TEXTAUSZUG =
★ ★ ★
Die B399n ist ein unschönes Beispiel dafür, dass faktenbasierte Debattenkultur bei uns gerade nicht unbedingt Hochkonjunktur hat. Insbesondere wenn es um Themen geht, die stark emotional besetzt sind und von denen alle meinen, eine fundierte Meinung zu haben, weil sie (zwangsläufig) Betroffene sind.

Dazu gehört selbstverständlich das Thema „Verkehrswende“, in dem wir mitten drin stecken. Nicht erst seit Beschluss des Koalitionsvertrags von „Zukunft Düren“. Nicht minder emotional triggernd, aber irgendwie anscheinend für Viele noch etwas weiter entfernt vom Alltags-Horizont ist der Strukturwandel – die „große Transformation“ des Rheinischen Reviers.

Irgendwie scheint mir, gibt es da Tendenzen und Versuche, die beiden großen Prozesse gegeneinander auszuspielen und für die jeweils ganz eigenen Interessen zu instrumentalisieren, anstatt sie als zusammenhängende, aufeinander aufbauende Prozesse zu denken. Alles halb so wild. Jeder Jeck ist halt anders und gerade bei uns im Rheinland pflegt man natürlich auch gerne lang gehegte Freundschaften und Traditionen sowie sowieso intensive Klüngelei. Kein Problem, Et es wie et es (RhGG, Art. I).

Mein Problem dabei sind nicht die unterschiedlichen Meinungen und Perspektiven. Darum wurde und wird ständig gerungen. Kritisch sehe ich aber die Art der Kommunikation, die – gerade in Bezug auf die B399n – oft wenig fakten-basiert sondern ziemlich ideologie-getrieben daher kommt.
★ ★ ★
ZU ERLEDIGEN =
(a) Forme die unten folgenden Zeilen vollständig in eine nummerierte Liste um. Lass Leerzeilen und die Bilder weg.
(b) Führe den Text oben über die B399n und die Verkehrswende im Anschluss an seinen letzten Satz weiter.

BEREITGESTELLTES MATERIAL =
★ ★ ★
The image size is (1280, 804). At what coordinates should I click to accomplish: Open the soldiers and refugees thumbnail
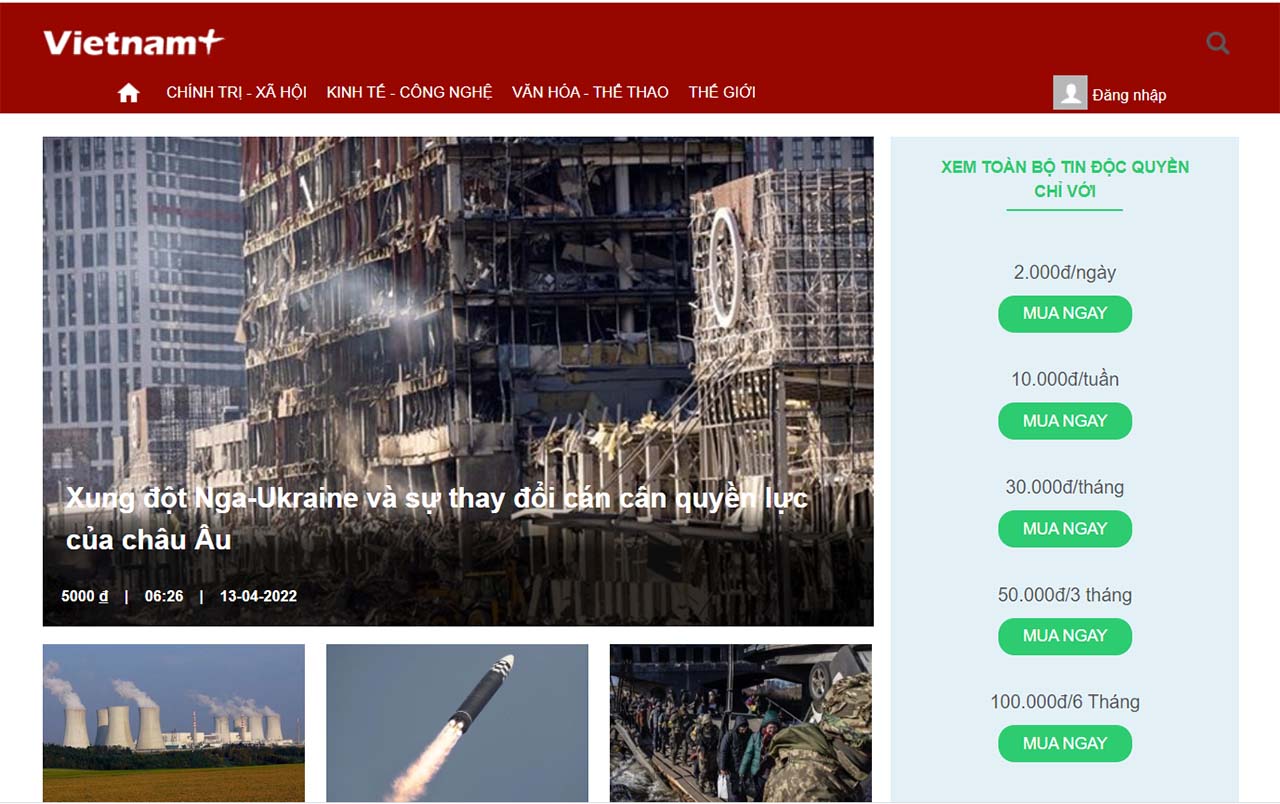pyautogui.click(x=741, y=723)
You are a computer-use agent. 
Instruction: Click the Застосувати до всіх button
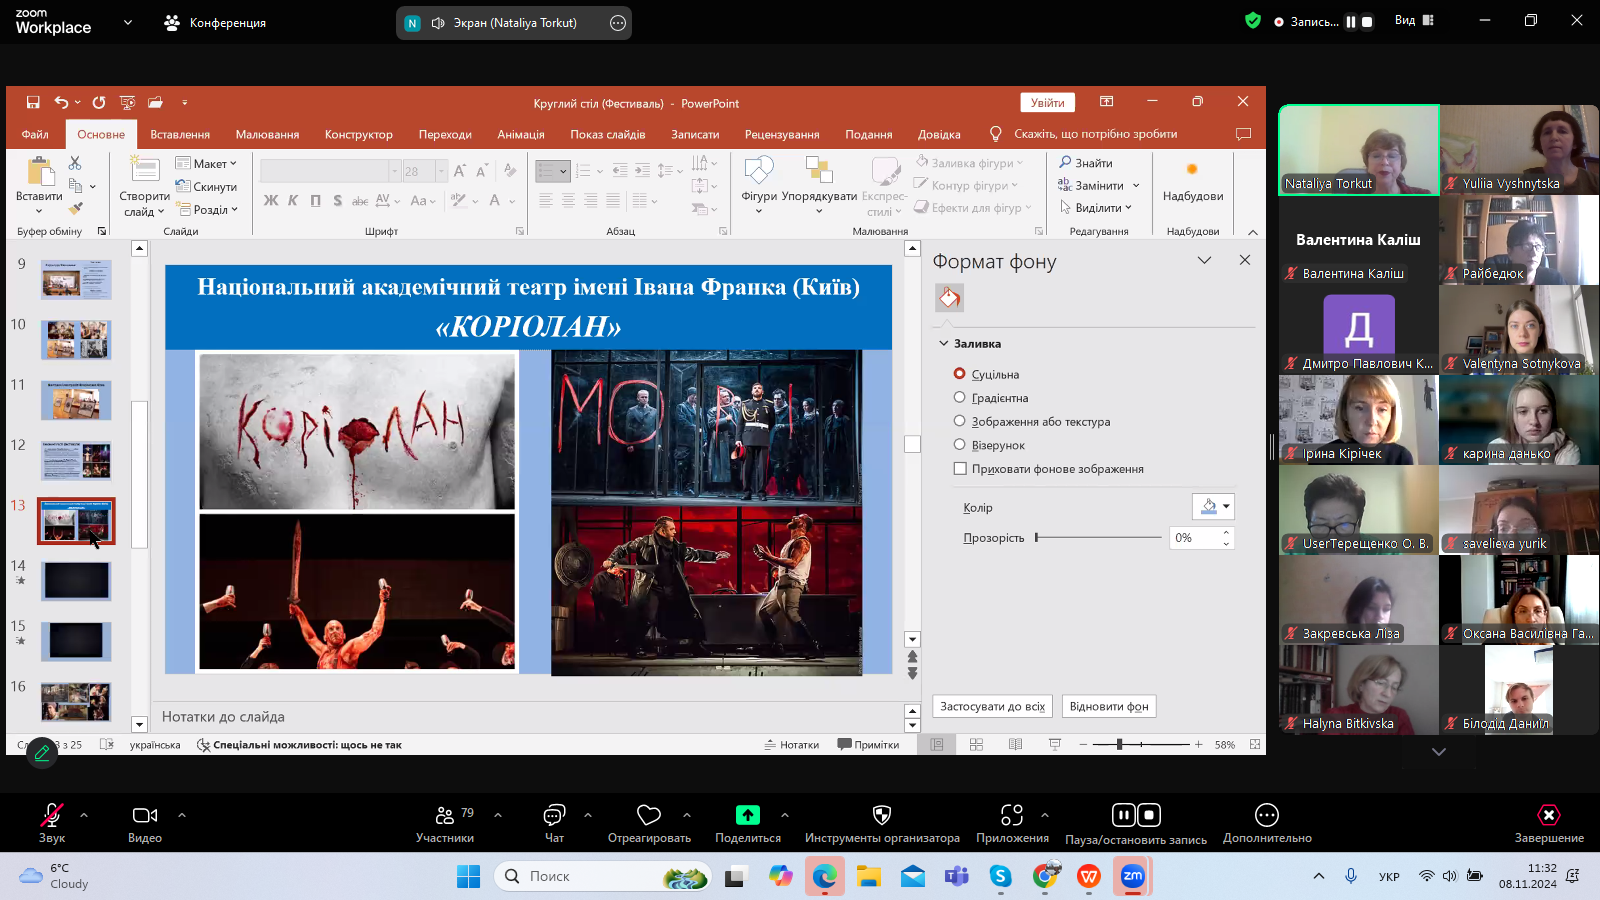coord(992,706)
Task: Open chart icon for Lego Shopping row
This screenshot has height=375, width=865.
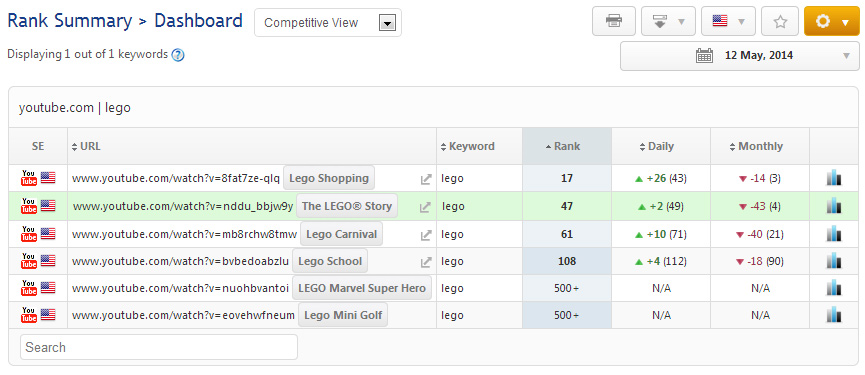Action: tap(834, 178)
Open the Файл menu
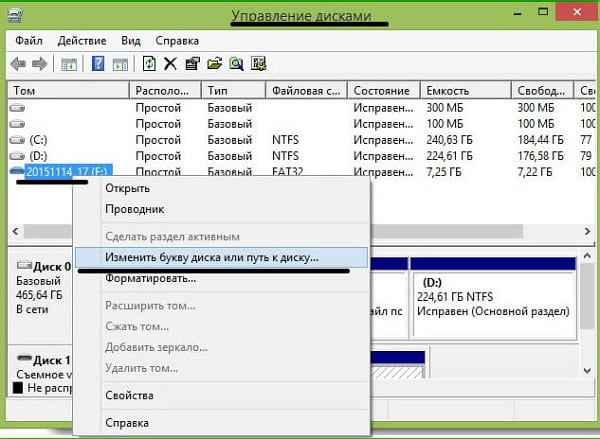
★ ★ ★
ERWARTETE ANTWORTEN =
(a)
1. The image size is (1280, 804). At what coordinates should I click to accomplish: Open the soldiers and refugees thumbnail
2. pyautogui.click(x=741, y=723)
3. You are a computer-use agent. 
4. Instruction: Click the Застосувати до всіх button
5. coord(992,706)
6. Task: Open chart icon for Lego Shopping row
7. This screenshot has height=375, width=865.
8. Action: tap(834, 178)
9. Open the Файл menu

(b)
…da kann man doch froh sein, einer PARTEI anzugehören, die sich wenigstens offen zu ihrem Populismus bekennt und die ein feines Gefühl dafür hat, welche stilistischen Mittel in der Kommunikation mit dem Wahlvieh angemessen sind. *Zwinkersmiley*
Und die auch sehr gut mit den (a)sozialen Medien umgehen kann. Ich sage nur: „Hummus-Liebe statt Heimatliebe!“ ;;


Ideologisierung

Ideologie heißt in meiner Sicht ja eigentlich nicht mehr, als dass man sich auf eine persönliche Weltanschauung/Sicht der Dinge beruft, ohne die tatsächlichen Fakten, Zusammenhänge und Sichtweisen andersdenkender Menschen angemessen (oder überhaupt) zur Kenntnis zu nehmen und sie durch gesunden Menschenverstand mit der eigenen Weltanschauung abzugleichen.

Faszinierend zu beobachten ist, dass es gerade in den (a)sozialen Netzwerken sehr zur Mode geworden ist, der jeweiligen Gegenseite „Ideologie“ vorzuwerfen und dies mit nicht mehr als den eigenen Ideologien zu begründen. Das hat zwar oft etwas sehr Unterhaltsames und Entlarvendes beim Lesen, aber in der sachlichen Diskussion und der praktischen Umsetzung der politischen Beschlüsse bringen uns solche Debatten leider wenig sinnvollen Input.

Zumal sie oft nur mit Totschlag-Argumenten hantieren, die nur zu weiteren (ideologisierten) Debatten führen. Deshalb tue ich mir solche Diskussionen in den (a)sozialen Medien nur in der eigenen Filterblase an – und nicht in den offenen DN-Facebook-Gruppen, in denen auch Netiquette oft ein Fremdwort ist. Das mag zwar auch irgendwie etwas ideologisch sein *Zwinkersmiley*, schont aber ungemein die Nerven.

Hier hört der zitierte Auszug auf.